Your output should be the lines from the start of the data through the line containing "Task: Collapse the", exactly and nothing more.

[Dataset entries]
■ ■ ■ ■ ■ ■ ■

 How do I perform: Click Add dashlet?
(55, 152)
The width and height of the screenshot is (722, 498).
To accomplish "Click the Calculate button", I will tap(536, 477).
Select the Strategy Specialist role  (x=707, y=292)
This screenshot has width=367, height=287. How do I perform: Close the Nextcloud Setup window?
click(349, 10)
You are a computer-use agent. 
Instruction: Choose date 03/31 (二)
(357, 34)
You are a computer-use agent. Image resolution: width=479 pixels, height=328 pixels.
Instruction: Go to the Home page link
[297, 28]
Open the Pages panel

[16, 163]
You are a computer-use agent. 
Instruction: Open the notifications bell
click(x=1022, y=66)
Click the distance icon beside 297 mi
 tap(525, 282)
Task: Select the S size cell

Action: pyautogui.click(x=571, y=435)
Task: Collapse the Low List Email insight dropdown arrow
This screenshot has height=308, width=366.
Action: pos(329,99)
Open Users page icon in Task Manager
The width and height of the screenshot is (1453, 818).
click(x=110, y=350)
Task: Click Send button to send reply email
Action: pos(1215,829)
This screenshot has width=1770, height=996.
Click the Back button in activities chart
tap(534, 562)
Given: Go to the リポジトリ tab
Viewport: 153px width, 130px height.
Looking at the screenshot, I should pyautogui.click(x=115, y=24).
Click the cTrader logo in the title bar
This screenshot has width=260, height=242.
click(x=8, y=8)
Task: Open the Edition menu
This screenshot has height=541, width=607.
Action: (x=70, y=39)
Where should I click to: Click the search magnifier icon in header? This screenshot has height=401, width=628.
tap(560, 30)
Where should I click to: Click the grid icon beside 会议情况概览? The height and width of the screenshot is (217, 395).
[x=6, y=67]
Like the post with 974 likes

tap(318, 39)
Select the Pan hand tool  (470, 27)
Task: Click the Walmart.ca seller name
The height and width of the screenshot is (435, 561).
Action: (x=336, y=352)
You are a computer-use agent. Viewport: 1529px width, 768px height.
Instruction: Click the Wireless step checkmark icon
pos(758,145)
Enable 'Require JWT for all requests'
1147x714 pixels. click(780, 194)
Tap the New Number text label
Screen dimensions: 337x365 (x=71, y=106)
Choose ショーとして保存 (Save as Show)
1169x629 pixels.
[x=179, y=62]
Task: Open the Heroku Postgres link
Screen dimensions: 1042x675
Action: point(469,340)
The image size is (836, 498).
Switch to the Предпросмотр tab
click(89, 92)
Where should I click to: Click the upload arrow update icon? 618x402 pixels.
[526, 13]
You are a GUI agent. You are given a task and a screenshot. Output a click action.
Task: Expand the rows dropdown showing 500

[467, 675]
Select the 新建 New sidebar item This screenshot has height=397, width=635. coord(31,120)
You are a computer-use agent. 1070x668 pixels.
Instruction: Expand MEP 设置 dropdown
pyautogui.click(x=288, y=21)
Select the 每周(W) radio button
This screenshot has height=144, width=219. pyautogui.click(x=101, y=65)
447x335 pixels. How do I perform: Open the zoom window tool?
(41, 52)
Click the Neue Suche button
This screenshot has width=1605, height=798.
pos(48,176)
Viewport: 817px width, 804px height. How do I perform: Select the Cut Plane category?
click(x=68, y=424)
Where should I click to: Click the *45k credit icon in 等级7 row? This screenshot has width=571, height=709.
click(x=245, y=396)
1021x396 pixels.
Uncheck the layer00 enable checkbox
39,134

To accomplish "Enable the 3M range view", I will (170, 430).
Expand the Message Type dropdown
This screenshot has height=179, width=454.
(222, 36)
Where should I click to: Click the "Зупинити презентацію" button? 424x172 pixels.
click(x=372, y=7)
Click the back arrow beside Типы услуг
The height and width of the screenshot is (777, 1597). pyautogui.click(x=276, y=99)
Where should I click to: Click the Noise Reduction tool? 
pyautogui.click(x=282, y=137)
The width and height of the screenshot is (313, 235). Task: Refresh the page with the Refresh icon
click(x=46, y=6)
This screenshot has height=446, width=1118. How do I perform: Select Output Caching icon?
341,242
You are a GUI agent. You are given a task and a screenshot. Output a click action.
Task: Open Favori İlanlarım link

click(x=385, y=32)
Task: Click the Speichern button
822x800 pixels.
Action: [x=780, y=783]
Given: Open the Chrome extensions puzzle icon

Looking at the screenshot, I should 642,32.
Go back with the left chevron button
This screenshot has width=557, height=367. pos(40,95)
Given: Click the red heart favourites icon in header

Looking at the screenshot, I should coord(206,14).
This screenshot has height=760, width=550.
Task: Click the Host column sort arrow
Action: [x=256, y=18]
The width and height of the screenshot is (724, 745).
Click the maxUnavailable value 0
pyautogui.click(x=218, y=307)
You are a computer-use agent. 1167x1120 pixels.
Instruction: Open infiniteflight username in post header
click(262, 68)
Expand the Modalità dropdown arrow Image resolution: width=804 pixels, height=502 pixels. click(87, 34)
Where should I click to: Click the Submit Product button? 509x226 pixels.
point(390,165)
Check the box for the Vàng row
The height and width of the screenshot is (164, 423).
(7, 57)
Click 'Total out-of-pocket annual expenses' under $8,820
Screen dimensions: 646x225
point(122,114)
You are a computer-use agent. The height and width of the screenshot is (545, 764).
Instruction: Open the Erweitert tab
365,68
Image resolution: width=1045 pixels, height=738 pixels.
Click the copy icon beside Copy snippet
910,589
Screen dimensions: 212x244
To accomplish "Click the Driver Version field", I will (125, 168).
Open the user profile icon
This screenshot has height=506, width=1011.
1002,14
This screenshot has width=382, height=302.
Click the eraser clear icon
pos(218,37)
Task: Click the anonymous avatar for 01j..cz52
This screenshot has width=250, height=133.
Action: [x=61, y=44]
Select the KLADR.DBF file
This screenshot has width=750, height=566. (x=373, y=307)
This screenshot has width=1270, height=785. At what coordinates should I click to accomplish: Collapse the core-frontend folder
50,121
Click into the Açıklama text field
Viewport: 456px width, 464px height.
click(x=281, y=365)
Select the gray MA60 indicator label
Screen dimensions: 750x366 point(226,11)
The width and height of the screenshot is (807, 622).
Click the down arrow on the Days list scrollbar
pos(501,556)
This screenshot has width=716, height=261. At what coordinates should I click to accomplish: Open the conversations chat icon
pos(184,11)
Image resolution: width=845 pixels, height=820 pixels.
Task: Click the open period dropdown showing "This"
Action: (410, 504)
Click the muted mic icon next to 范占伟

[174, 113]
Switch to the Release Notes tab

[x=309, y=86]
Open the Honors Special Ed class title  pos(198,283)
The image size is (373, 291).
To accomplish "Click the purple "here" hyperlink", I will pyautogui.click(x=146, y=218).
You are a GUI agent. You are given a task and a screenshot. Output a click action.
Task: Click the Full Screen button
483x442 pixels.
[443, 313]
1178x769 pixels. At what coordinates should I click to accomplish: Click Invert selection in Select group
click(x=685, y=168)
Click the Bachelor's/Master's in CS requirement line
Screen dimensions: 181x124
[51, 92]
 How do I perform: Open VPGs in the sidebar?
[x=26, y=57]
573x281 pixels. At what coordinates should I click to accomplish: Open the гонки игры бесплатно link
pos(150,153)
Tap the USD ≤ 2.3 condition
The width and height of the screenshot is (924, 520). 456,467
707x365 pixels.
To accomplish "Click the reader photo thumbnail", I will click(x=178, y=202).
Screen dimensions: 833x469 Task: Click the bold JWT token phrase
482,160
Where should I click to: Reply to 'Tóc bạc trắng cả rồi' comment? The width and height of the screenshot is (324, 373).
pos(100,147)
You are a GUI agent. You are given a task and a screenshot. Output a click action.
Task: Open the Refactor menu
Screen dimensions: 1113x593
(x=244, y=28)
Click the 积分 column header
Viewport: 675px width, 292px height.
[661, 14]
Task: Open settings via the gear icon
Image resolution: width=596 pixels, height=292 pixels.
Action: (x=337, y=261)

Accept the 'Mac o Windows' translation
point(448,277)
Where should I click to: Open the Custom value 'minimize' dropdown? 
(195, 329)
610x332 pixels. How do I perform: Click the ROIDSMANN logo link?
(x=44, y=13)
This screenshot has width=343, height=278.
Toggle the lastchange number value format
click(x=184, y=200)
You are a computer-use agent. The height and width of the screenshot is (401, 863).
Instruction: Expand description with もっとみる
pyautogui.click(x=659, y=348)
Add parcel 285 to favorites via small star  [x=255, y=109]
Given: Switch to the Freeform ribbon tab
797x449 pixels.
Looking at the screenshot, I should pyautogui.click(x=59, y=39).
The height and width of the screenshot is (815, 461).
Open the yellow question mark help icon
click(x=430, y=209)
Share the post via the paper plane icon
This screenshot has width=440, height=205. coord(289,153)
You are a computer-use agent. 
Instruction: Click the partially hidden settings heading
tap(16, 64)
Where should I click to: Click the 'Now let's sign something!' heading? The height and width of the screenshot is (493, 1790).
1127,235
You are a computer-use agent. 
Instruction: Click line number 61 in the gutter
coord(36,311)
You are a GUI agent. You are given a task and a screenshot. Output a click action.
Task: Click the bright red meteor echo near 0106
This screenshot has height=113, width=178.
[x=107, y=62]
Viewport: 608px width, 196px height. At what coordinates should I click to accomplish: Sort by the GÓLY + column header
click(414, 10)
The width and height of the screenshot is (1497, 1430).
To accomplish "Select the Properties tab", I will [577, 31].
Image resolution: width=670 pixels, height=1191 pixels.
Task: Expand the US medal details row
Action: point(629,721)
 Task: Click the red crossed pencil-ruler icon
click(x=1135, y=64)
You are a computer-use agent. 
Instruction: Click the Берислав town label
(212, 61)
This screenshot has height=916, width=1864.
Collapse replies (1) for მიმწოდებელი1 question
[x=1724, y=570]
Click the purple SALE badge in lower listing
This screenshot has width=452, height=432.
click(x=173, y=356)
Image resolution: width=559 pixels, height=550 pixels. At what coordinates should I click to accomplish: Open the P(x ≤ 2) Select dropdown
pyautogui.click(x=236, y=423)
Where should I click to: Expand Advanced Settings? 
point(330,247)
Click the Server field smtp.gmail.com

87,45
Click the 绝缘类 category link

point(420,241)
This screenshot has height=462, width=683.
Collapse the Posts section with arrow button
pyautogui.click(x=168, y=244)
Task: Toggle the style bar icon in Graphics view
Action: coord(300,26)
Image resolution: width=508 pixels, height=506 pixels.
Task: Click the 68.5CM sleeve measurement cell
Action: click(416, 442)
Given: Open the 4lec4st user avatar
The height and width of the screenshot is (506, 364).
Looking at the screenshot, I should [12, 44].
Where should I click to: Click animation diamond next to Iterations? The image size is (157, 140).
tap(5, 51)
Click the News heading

■ ■ ■ ■ ■ ■ ■

TASK SOLUTION:
 How do I perform: Click Add dashlet?
(55, 152)
The width and height of the screenshot is (722, 498).
To accomplish "Click the Calculate button", I will tap(536, 477).
Select the Strategy Specialist role  (x=707, y=292)
This screenshot has width=367, height=287. How do I perform: Close the Nextcloud Setup window?
click(349, 10)
You are a computer-use agent. 
Instruction: Choose date 03/31 (二)
(357, 34)
You are a computer-use agent. Image resolution: width=479 pixels, height=328 pixels.
Instruction: Go to the Home page link
[297, 28]
Open the Pages panel

[16, 163]
You are a computer-use agent. 
Instruction: Open the notifications bell
click(x=1022, y=66)
Click the distance icon beside 297 mi
 tap(525, 282)
Task: Select the S size cell

Action: pyautogui.click(x=571, y=435)
Task: Collapse the Low List Email insight dropdown arrow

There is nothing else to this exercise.